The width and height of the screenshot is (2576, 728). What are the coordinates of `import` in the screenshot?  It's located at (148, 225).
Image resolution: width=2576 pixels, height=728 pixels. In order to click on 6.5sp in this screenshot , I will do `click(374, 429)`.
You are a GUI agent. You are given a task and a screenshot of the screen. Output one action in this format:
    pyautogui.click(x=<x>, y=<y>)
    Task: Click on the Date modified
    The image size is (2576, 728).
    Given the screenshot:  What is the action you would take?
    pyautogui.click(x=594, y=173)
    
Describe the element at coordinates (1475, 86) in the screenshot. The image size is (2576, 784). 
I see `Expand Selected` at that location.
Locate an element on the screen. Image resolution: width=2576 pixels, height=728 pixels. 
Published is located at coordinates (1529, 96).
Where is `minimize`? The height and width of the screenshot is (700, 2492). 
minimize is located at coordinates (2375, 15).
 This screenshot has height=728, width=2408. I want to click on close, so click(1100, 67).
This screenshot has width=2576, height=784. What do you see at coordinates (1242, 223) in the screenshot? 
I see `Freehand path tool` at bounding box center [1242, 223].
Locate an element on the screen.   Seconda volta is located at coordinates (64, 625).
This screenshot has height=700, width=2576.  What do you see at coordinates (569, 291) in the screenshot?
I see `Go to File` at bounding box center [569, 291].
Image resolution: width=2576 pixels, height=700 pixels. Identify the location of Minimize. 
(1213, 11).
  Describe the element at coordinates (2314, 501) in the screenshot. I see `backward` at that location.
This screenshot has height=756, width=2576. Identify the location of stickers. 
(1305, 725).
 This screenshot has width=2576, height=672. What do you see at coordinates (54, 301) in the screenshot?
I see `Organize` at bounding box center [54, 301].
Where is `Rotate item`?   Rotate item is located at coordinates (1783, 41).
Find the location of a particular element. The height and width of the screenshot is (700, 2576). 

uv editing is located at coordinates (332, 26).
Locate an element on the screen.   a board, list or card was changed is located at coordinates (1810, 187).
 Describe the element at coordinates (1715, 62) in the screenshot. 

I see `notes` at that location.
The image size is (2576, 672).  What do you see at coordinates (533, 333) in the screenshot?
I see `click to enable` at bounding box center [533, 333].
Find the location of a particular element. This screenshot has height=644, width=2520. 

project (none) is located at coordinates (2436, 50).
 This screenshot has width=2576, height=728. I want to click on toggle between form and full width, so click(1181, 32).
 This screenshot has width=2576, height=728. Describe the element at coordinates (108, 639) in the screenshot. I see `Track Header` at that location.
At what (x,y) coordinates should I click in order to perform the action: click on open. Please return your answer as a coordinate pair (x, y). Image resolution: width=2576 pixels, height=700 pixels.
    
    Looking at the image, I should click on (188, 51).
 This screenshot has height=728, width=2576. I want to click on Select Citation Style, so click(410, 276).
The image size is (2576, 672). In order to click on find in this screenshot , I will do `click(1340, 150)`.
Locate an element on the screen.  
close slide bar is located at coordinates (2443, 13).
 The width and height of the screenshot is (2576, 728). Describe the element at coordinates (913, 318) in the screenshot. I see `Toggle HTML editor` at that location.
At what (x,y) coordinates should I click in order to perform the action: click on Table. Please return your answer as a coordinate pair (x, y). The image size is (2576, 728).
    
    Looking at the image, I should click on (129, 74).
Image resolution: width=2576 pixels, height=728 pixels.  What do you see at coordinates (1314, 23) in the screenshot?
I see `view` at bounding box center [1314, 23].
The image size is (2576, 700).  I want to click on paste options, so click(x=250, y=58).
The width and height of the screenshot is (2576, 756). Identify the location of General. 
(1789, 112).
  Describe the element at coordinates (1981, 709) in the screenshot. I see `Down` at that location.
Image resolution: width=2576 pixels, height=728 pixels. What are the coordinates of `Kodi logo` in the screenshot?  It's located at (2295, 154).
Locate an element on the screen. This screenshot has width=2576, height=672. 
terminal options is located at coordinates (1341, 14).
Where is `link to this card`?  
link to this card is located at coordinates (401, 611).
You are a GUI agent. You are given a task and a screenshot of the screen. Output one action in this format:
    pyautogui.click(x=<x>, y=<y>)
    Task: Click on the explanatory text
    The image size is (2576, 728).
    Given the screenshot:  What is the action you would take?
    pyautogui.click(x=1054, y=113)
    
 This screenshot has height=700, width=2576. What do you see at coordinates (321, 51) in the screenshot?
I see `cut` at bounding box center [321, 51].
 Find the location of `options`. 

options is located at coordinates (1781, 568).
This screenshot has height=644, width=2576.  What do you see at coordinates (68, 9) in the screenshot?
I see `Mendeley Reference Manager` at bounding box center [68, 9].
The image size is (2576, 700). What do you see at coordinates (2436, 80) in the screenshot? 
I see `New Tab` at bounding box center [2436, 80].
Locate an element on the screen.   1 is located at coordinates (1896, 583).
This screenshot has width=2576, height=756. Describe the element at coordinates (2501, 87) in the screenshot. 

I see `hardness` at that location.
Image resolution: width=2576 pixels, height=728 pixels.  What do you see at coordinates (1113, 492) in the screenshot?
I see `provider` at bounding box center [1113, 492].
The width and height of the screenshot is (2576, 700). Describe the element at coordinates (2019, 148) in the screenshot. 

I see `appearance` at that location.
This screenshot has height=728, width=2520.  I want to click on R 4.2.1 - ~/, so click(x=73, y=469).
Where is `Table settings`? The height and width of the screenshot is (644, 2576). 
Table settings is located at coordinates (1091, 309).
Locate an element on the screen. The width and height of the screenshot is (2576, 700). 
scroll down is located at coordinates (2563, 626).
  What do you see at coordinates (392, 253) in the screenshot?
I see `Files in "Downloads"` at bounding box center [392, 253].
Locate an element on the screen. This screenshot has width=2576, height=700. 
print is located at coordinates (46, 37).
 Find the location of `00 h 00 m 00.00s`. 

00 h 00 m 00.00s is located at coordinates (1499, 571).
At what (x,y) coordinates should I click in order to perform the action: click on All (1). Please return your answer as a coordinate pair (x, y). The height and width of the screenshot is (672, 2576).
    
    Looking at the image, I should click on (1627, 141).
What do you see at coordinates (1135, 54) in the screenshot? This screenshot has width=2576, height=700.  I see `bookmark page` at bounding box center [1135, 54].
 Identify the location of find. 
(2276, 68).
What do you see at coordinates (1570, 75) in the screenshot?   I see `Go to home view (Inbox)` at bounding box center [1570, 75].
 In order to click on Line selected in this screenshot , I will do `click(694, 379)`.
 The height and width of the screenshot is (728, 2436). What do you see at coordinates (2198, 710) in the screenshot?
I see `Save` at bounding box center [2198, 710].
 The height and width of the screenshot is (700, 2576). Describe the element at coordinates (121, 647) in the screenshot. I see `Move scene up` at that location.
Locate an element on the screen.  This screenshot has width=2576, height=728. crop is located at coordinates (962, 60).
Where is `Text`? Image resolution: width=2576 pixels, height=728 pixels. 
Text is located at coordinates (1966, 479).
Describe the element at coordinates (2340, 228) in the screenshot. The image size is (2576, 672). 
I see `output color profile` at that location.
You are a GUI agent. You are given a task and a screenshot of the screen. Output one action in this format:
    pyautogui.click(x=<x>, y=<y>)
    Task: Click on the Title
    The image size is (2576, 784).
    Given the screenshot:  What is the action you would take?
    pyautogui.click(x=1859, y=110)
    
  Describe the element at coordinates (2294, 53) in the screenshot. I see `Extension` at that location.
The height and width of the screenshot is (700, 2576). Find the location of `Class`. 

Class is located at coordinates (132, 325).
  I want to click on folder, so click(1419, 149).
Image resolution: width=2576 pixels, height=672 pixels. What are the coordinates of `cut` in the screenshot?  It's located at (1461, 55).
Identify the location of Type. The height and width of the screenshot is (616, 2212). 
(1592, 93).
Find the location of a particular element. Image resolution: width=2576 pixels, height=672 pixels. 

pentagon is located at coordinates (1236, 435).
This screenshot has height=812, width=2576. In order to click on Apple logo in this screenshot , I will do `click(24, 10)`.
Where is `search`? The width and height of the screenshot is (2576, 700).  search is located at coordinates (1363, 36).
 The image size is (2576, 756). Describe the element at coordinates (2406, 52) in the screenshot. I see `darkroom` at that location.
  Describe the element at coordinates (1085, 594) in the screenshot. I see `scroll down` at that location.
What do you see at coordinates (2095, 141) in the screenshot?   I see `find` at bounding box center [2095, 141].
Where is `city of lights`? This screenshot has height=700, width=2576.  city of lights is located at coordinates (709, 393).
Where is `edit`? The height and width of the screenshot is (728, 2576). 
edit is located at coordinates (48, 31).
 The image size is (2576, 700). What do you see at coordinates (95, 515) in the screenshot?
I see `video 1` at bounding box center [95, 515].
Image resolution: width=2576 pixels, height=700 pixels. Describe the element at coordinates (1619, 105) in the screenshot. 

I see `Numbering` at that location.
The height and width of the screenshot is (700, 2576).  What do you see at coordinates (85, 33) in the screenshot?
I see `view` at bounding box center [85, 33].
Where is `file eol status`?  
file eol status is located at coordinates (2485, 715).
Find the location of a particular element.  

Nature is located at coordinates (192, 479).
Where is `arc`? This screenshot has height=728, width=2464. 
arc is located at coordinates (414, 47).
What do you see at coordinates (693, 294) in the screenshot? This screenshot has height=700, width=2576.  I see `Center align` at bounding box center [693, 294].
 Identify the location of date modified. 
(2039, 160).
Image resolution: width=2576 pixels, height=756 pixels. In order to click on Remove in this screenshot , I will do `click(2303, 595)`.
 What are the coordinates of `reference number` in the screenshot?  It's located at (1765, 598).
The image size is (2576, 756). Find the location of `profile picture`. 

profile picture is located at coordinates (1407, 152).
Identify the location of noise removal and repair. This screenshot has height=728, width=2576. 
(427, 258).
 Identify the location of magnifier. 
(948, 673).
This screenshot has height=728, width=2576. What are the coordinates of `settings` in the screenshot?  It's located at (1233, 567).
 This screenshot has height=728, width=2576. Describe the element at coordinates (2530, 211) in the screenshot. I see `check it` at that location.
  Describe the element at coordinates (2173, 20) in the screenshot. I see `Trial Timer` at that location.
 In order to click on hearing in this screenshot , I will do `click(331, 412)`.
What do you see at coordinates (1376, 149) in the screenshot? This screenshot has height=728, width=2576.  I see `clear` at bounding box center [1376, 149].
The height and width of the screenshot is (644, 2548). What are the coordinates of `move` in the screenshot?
___
Given request
Quote the stretch of items from the line containing "so click(x=250, y=58)." through the line containing "options is located at coordinates (1781, 568).", both lines included.

Completed exercise
The image size is (2576, 700).  I want to click on paste options, so click(x=250, y=58).
The width and height of the screenshot is (2576, 756). Identify the location of General. 
(1789, 112).
  Describe the element at coordinates (1981, 709) in the screenshot. I see `Down` at that location.
Image resolution: width=2576 pixels, height=728 pixels. What are the coordinates of `Kodi logo` in the screenshot?  It's located at (2295, 154).
Locate an element on the screen. This screenshot has width=2576, height=672. 
terminal options is located at coordinates (1341, 14).
Where is `link to this card`?  
link to this card is located at coordinates (401, 611).
You are a GUI agent. You are given a task and a screenshot of the screen. Output one action in this format:
    pyautogui.click(x=<x>, y=<y>)
    Task: Click on the explanatory text
    The image size is (2576, 728).
    Given the screenshot:  What is the action you would take?
    pyautogui.click(x=1054, y=113)
    
 This screenshot has height=700, width=2576. What do you see at coordinates (321, 51) in the screenshot?
I see `cut` at bounding box center [321, 51].
 Find the location of `options`. 

options is located at coordinates (1781, 568).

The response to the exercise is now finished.